■ INFORMATION PROVIDED ■
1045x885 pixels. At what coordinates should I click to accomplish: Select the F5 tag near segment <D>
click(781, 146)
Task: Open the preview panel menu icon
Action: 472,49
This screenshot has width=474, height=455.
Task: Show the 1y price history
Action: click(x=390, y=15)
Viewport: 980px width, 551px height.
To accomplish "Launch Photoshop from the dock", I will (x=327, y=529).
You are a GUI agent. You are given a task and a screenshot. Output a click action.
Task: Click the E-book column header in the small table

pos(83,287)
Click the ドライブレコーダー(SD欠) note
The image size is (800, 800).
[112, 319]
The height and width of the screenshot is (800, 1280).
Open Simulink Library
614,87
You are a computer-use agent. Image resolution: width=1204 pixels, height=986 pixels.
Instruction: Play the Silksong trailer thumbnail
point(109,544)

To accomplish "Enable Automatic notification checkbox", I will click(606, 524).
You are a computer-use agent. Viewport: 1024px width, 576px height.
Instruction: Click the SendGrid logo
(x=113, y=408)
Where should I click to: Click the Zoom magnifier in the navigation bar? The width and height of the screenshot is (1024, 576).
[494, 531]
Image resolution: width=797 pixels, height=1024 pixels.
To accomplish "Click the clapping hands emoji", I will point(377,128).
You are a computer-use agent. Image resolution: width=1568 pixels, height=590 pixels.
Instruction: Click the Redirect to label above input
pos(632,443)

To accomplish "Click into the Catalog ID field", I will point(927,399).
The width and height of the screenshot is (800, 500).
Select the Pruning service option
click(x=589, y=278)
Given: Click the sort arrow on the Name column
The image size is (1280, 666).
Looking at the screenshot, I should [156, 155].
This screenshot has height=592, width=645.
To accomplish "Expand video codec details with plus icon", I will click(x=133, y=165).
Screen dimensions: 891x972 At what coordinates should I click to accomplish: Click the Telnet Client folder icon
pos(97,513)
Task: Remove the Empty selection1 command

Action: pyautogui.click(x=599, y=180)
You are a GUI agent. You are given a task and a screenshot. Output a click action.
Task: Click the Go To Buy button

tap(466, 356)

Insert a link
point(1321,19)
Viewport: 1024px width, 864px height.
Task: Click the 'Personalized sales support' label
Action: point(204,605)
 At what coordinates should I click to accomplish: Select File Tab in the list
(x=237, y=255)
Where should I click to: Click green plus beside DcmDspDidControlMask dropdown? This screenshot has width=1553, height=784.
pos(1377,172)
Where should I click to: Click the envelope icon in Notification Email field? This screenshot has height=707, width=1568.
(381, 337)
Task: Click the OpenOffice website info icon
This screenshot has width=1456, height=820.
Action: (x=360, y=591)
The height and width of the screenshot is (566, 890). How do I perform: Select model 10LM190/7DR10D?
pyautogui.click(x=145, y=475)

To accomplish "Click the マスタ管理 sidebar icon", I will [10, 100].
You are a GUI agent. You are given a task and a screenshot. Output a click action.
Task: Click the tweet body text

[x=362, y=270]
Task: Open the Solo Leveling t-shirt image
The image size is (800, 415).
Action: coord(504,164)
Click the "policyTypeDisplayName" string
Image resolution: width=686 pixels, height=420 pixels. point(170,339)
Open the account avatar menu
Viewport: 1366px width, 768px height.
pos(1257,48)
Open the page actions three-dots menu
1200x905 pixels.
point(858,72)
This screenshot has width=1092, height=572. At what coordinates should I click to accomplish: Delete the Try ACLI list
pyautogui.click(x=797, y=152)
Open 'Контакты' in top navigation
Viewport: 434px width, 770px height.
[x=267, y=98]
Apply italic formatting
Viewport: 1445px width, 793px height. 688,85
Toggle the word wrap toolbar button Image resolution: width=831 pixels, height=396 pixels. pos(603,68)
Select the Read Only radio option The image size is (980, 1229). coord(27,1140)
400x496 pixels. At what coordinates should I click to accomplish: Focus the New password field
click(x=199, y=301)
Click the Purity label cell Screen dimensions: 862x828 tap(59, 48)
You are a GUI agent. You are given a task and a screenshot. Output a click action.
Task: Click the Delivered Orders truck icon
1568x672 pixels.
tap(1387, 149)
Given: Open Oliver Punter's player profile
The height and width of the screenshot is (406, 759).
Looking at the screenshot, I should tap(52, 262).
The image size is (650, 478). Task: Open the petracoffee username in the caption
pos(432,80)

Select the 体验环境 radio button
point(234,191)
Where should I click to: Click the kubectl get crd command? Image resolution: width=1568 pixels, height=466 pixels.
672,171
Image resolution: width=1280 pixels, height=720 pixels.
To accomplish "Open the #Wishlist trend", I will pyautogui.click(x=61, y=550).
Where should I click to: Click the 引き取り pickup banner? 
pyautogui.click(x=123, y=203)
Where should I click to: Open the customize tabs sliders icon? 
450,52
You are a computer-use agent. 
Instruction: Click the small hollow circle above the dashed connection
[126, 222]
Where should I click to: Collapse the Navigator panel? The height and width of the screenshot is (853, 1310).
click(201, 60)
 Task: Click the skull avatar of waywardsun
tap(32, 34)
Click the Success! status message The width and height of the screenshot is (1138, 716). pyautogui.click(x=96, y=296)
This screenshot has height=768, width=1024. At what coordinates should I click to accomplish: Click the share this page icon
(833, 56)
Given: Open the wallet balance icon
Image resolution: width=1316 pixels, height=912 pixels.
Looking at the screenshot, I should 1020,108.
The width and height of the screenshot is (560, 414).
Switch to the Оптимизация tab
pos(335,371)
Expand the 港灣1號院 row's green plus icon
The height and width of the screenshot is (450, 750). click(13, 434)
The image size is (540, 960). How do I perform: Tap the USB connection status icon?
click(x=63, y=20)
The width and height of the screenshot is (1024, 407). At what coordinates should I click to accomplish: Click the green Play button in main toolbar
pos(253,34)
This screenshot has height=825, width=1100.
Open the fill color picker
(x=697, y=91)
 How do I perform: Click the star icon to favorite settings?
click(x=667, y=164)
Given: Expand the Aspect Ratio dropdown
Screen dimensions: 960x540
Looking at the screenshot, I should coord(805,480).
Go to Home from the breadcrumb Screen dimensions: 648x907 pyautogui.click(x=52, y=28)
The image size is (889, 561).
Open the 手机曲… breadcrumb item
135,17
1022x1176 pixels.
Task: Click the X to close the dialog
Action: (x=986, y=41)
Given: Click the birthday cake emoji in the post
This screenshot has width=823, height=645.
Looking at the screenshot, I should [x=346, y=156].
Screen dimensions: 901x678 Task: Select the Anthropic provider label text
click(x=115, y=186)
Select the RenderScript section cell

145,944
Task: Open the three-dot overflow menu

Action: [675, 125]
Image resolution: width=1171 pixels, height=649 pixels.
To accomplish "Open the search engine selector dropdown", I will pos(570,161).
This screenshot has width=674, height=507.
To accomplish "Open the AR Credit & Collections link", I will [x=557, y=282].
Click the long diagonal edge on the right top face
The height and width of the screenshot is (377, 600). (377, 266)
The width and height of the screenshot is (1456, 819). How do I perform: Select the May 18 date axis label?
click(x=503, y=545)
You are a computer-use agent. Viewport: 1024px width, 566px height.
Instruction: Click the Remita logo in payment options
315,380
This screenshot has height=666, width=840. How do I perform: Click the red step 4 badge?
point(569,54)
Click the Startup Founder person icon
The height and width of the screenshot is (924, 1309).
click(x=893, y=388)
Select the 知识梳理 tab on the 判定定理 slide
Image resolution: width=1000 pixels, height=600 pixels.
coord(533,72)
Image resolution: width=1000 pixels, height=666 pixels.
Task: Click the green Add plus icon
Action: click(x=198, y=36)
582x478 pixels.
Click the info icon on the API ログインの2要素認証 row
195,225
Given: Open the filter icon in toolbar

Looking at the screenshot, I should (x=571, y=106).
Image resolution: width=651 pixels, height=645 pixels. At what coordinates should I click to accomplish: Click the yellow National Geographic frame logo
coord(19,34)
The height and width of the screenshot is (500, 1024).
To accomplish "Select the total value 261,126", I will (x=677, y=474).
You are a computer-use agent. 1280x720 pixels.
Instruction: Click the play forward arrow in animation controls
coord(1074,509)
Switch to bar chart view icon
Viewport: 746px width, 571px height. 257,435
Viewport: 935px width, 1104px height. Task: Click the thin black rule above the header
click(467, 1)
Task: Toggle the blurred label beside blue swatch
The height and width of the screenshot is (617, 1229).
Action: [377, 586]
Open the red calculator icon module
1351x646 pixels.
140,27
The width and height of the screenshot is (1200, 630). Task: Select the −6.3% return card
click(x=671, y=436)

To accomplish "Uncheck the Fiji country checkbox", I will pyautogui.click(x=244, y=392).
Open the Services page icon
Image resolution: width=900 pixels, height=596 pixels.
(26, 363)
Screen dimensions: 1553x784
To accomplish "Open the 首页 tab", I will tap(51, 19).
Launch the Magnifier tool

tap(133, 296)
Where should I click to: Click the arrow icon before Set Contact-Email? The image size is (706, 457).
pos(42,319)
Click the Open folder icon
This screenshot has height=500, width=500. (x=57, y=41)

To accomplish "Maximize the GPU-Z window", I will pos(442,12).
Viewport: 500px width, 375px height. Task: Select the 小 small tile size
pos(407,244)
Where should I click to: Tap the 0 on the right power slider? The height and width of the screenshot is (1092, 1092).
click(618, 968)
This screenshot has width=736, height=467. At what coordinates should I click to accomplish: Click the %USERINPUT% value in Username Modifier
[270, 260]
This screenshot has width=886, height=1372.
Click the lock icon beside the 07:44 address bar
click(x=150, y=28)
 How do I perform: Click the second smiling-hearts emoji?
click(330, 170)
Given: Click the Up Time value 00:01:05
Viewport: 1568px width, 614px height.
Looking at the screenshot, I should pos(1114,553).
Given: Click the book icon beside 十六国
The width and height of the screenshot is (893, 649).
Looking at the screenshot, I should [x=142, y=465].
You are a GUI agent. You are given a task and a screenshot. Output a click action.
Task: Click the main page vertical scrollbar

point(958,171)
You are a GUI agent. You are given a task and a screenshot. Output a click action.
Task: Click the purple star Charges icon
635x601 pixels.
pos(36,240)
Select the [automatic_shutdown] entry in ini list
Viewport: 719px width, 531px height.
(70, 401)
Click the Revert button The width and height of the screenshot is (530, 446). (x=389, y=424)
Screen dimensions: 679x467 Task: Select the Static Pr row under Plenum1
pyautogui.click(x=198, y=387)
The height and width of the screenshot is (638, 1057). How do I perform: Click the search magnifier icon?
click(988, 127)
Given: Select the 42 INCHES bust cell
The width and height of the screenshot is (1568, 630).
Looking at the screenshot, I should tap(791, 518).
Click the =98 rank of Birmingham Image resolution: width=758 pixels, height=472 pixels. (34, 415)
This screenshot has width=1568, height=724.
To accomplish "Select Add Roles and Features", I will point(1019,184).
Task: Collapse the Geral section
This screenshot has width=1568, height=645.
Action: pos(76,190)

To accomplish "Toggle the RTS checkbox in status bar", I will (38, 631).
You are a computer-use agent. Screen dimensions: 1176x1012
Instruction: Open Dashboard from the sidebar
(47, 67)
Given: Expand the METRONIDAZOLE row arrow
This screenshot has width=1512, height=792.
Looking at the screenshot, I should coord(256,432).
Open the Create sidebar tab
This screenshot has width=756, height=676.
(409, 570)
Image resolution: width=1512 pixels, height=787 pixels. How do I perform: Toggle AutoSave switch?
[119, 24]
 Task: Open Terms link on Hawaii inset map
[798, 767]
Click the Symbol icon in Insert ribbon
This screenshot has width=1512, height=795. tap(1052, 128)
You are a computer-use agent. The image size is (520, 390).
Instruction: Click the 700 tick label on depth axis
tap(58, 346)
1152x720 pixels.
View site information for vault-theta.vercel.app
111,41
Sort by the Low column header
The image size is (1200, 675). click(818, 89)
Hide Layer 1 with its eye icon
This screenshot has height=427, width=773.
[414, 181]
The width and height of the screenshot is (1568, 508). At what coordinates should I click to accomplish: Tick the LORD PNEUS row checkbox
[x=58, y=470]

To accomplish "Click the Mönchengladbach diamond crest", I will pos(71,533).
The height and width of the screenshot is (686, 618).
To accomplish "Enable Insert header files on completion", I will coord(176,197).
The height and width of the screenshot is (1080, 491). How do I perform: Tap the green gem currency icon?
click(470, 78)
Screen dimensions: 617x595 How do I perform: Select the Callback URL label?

■ WHAT YOU NEED TO DO ■
The output should be exactly the lines from the one containing "Open the Create sidebar tab" to the final line of the listing above, inclusive.

■ RESPONSE BELOW ■
Open the Create sidebar tab
This screenshot has width=756, height=676.
(409, 570)
Image resolution: width=1512 pixels, height=787 pixels. How do I perform: Toggle AutoSave switch?
[119, 24]
 Task: Open Terms link on Hawaii inset map
[798, 767]
Click the Symbol icon in Insert ribbon
This screenshot has width=1512, height=795. tap(1052, 128)
You are a computer-use agent. The image size is (520, 390).
Instruction: Click the 700 tick label on depth axis
tap(58, 346)
1152x720 pixels.
View site information for vault-theta.vercel.app
111,41
Sort by the Low column header
The image size is (1200, 675). click(818, 89)
Hide Layer 1 with its eye icon
This screenshot has height=427, width=773.
[414, 181]
The width and height of the screenshot is (1568, 508). At what coordinates should I click to accomplish: Tick the LORD PNEUS row checkbox
[x=58, y=470]

To accomplish "Click the Mönchengladbach diamond crest", I will pos(71,533).
The height and width of the screenshot is (686, 618).
To accomplish "Enable Insert header files on completion", I will coord(176,197).
The height and width of the screenshot is (1080, 491). How do I perform: Tap the green gem currency icon?
click(470, 78)
Screen dimensions: 617x595 How do I perform: Select the Callback URL label?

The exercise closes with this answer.